Information shown START

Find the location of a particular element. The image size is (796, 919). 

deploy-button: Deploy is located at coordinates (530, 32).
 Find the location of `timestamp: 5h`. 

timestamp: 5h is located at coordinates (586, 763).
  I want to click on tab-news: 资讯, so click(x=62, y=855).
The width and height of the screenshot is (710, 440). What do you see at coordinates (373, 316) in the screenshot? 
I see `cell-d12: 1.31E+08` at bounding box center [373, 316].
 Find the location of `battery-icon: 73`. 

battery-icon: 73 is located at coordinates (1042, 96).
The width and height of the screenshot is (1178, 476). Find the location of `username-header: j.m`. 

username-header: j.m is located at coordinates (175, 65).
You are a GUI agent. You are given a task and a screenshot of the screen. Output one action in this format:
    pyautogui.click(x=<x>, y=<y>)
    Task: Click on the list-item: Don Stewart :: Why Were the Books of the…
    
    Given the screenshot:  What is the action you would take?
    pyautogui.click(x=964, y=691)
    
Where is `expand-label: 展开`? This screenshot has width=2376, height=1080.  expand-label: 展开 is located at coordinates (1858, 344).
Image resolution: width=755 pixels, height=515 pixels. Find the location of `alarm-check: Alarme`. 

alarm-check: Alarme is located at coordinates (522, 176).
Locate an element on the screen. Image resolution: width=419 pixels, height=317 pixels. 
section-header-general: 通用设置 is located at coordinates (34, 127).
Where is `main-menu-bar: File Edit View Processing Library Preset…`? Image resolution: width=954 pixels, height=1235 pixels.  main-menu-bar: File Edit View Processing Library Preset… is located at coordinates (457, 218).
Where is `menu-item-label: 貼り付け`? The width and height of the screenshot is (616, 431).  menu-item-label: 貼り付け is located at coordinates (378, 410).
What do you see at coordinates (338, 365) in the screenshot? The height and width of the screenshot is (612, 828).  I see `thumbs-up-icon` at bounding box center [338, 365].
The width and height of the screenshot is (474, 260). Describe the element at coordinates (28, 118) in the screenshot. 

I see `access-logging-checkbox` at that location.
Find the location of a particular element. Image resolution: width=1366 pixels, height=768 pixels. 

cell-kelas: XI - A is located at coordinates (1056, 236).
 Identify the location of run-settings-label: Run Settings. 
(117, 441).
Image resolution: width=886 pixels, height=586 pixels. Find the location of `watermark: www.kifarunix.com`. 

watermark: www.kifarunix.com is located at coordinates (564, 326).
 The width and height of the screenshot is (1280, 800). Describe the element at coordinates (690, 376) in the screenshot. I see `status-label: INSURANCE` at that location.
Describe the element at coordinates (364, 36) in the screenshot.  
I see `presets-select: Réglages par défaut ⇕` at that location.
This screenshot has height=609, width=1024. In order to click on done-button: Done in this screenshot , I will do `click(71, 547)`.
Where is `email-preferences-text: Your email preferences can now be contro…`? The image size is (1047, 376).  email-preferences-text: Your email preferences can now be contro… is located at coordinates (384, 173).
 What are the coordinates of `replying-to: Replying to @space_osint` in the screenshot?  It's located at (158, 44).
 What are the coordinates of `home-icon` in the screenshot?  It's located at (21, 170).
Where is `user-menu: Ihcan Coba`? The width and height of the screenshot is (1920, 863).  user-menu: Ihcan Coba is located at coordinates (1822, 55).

Information shown END

■ The problem ■
Count the lines in the records that contain the string "size" and reply with the number only.

■ Exercise result ■
2